## What you need to do
In the data, find the word "agent" and copy out every line that has it.
** Opening Supplied entries block **
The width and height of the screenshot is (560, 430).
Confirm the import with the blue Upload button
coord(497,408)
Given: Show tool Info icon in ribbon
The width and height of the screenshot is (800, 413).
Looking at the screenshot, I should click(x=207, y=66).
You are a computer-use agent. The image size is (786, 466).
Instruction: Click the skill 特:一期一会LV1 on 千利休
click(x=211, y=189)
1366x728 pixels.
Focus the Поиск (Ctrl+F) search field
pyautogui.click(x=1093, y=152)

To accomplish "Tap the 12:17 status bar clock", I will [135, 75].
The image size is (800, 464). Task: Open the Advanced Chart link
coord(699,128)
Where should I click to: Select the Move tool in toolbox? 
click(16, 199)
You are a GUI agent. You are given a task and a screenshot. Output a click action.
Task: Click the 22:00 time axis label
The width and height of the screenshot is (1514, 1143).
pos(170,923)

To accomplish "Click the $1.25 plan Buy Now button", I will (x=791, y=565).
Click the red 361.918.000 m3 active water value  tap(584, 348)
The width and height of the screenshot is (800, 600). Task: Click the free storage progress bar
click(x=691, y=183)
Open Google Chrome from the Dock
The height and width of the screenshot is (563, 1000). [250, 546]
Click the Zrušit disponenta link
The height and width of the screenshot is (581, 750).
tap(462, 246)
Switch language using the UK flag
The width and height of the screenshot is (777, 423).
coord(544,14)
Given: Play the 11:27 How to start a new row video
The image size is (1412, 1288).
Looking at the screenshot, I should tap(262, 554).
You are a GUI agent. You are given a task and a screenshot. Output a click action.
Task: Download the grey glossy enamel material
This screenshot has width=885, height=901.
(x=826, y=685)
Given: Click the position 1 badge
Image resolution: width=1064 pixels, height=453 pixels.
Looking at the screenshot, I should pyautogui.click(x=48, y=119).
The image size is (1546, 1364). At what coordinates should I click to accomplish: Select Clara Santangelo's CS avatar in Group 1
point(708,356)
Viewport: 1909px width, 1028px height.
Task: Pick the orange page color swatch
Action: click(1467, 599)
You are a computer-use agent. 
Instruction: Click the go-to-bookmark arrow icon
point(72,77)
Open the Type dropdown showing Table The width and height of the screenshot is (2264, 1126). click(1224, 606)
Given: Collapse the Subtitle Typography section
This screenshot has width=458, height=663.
** Closing Supplied entries block **
## Response to this task
You are a computer-use agent. The image size is (786, 466).
You are a GUI agent. You are given a task and a screenshot. Output a click action.
You are a GUI agent. You are given a task and a screenshot. Output a click action.
You are a computer-use agent. 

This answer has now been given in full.